Since the television has been  shut down, silence has been a welcomed friend – at least as much silence as one can get living right off a state highway that is used by many large trucks and farm equipment even late into the night.  The more silence I experience, the more relaxed I feel.  I feel more peace, more able to dream, to consider, to envision my life and where it might be going.  However, there’s another side to this silence as I plop down in the recliner with my big bowl of ice cream – still in front of the TV.  I don’t see other characters, other people’s lives.  I only see my reflection in the dark screen of the TV.  That’s an eerie feeling – watching the reflection of yourself sitting, eating, and not doing much of anything else.  When I take note of this, the silence that I so enjoyed becomes suddenly unwelcomed.

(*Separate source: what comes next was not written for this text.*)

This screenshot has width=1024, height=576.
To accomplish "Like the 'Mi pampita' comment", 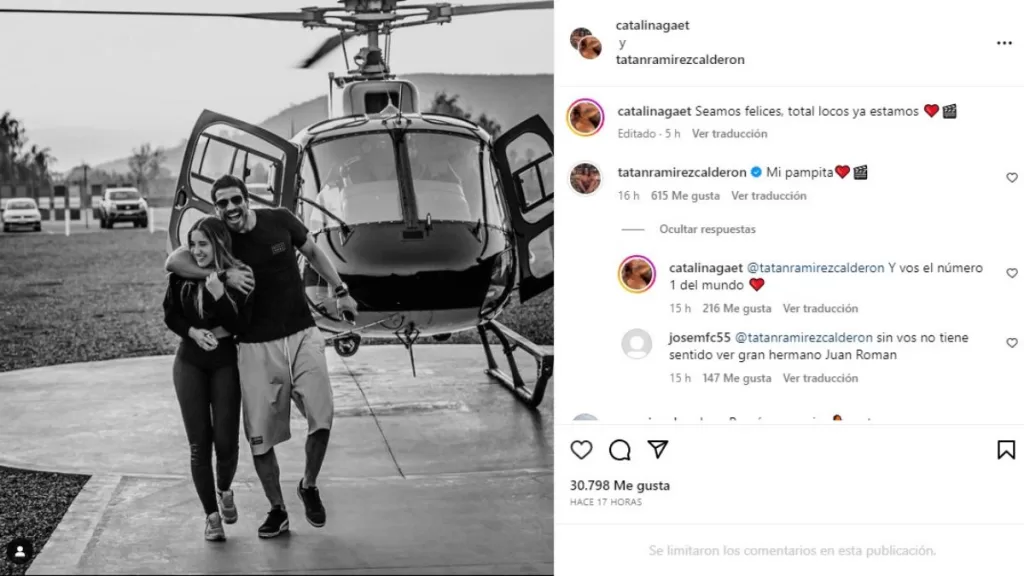I will pos(1012,178).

I begin to have other thoughts and feelings.  I sense in myself concerns, inadequacies, failures, and questions all invading my mind at once.  I begin feeling uncomfortable. 

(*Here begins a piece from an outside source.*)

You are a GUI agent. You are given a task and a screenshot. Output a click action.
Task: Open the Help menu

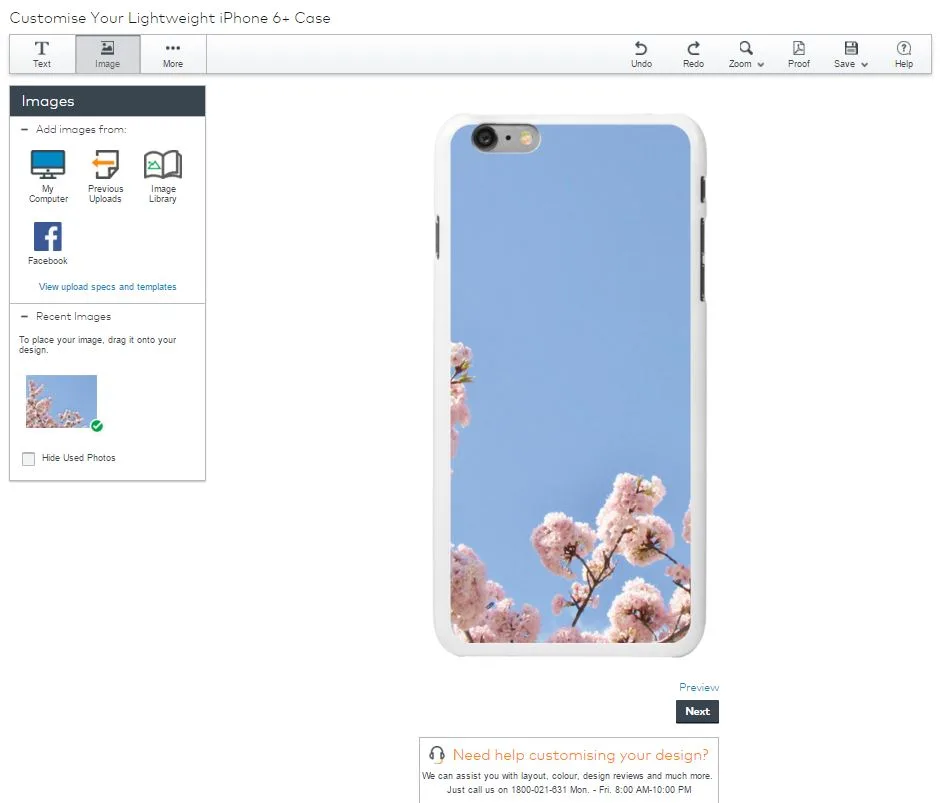click(x=903, y=54)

Often we talk about television as something we do to relax and just zone after a long day of work or dealing with the kids.  But what I have noticed about myself is that this is really a smoke screen.  I think maybe TV is something we do more to avoid other, uncomfortable things.  Maybe it’s not just avoiding physical activity, although that may be true.  I think it may be more about avoiding dealing with our own emotions, our own fears, our own inadequacies.  Without TV, I can’t avoid these things in myself anymore.  I guess I could if I stuffed down more and more ice cream.  If I do try to avoid them now, it comes out in other ways – like grumpiness, anger, or sadness.

A really funny book I have is called, Vicarious Living:  How to Live Your Life Without Ever Leaving Your Home.  It is a book of a series of comic images and advice on how to never leave your home, but still live your life through other people.  As I have looked over the book in the past I just kept laughing, but then after reading it while, you get the sense that you are reading about yourself.  You start saying to yourself, “Wait a minute.  I do that!”  Then it’s not funny anymore and you wonder where your own life is spinning off to.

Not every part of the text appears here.